Computational modeling through organ-on-chip
Computational modeling of crosstalk of adipocytes and β-cell in insulin-glucose pathway through organ-on-chip
Obesity is a key risk factor of type 2 diabetes mellitus (T2DM). Obesity-associated insulin resistance (IR), followed by a gradual decline in pancreatic β-cell function, leads to T2DM. However, studies have reported that β-cell function may also increase with adiposity independent of IR. Also, adipokines are reported to play a protective role for β-cells in the context of T2DM. As the secretory patterns of visceral adipose tissue (VAT) and subcutaneous adipose tissue (SAT) are different, their impacts over β-cells are expected to differ. Reports of non-obese T2DM (having a greater proportion of VAT) with predominant β-cell defect as a distinct clinicopathological entity makes a case for investigating the crosstalk between adipose tissue and pancreatic β-cells in T2DM pathogenesis for non-obese people. Hence, we propose to include the role of VAT and SAT over β-cells in the conventional model of insulin-glucose (IG) pathway as an extended IG (XIG) pathway. A study based on clinical data to identify distinct patho clinical clusters among patients with uncontrolled type 2 diabetes has been made by the authors [1].

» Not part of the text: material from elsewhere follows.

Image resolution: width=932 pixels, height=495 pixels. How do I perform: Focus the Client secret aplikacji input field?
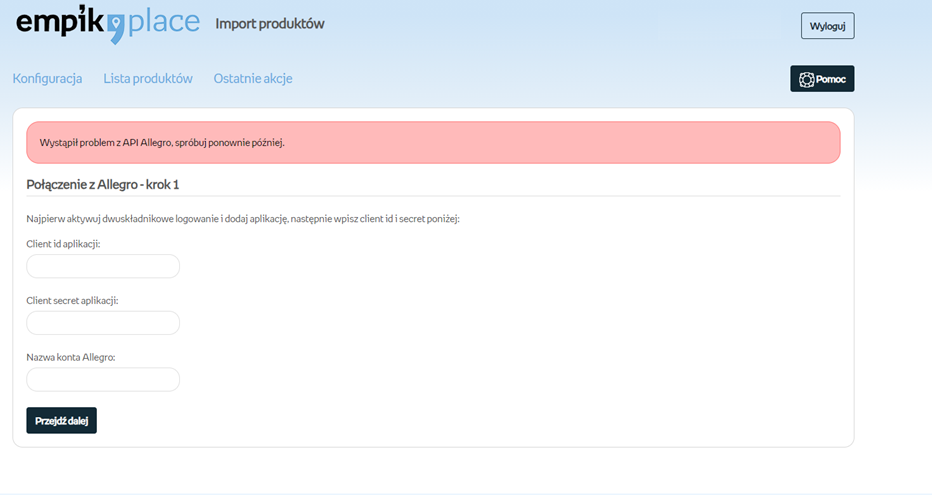coord(103,323)
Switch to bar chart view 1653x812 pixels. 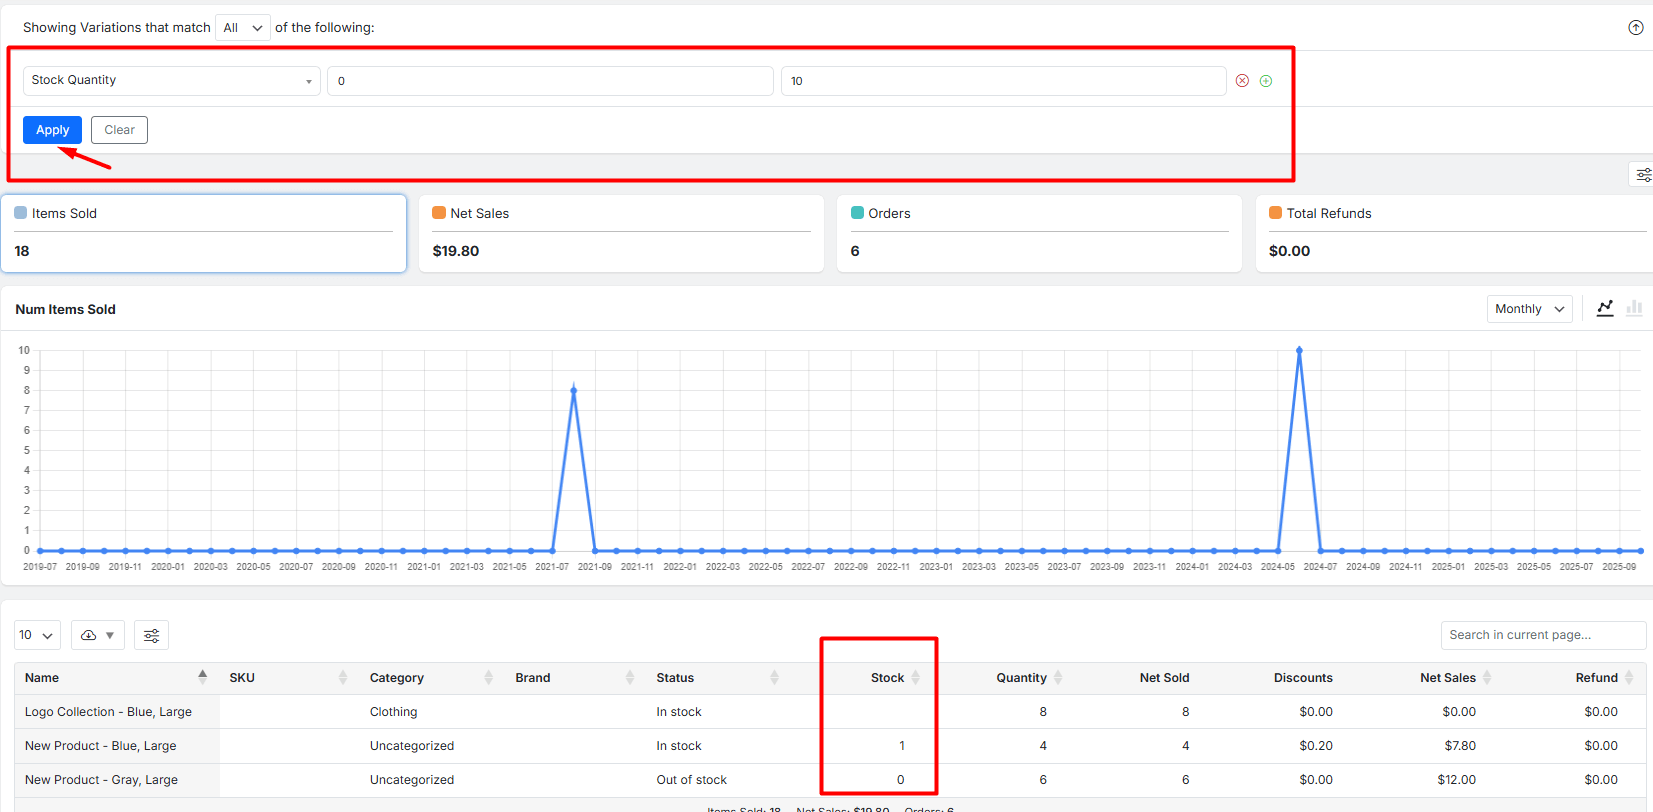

We propose a parameterised ordinary differential equations(ODE) model that incorporates the crosstalk between adipocytes and β-cells of the pancreas. Adequate time-series data under well-controlled experimental conditions is needed to determine the model parameters for individual subjects with different VAT and SAT proportions. In this context, a co-culture model of organ-on-chip (OOC) is considered, which accommodates the XIG pathway involving:
a. adipocytes (VAT and SAT separately) and b. β-cells of islets of Langerhans.
Such an OOC would allow regulated administration of glucose to excite the XIG pathway and observe the resulting changes in insulin and various adipokines and gather time-series data (at all time points) to identify the model parameters. This model augments Bergman’s minimal model [2] to include the role of adipokines.
This model enables experimental estimation of parameters (patient-specific corresponding to individual body distribution of VAT and SAT differing across age groups, sex, ethnicity, etc.) governing the working of the model. Subsequently, it would be desirable to determine the ranges of various parameters and limit the observables needed to model these pathways in patients. In the OOC, adipocytes (VAT and SAT) are cultured in the basolateral chamber and β-cells in the apical chamber, interacting through circulating plasma via the porous membrane. Two experimental setups are proposed. The first setup will be an acute system of two hour duration, monitoring the insulin secretion by mimicking the feeding pattern and the second setup will be a long term experiment (about 24 hours) involving adipocytes from different individuals having different adipokine profiles. The second setup will monitor any difference in insulin secretion in the presence of adipokines. Use of human adipocytes and β-cell lines from mice is planned. The experiments will be performed using a single OOC involving the co-culture of adipocytes and β-cells, as in Figure 1.
Model parameter determination through time-series observations can be done using the OOC. The model behaviour across age groups, sex, ethnicity, etc. can be studied. Possible beneficial effects of cross-talk between adipose tissue and beta-cells is to be explored. This is likely to be the first study to investigate the role and dynamics of human adipose tissue secretion over beta cells in the context of non-obese T2DM. Beta cell impairment being the predominant pathology in non-obese T2DM, this study will help in identification of the precise pathology behind non-obese T2DM thereby raising the possibility of a precise prevention and therapy in non-obese T2DM. In the future, the work is expected to proceed as follows:
a) prediction of the behaviour of non-obese type 2 diabetic patients based on their glucose and insulin levels and the profile of their adipose tissue across various patient groups and
b) development of more advanced models to include the roles of liver cells in the pathophysiology of T2DM.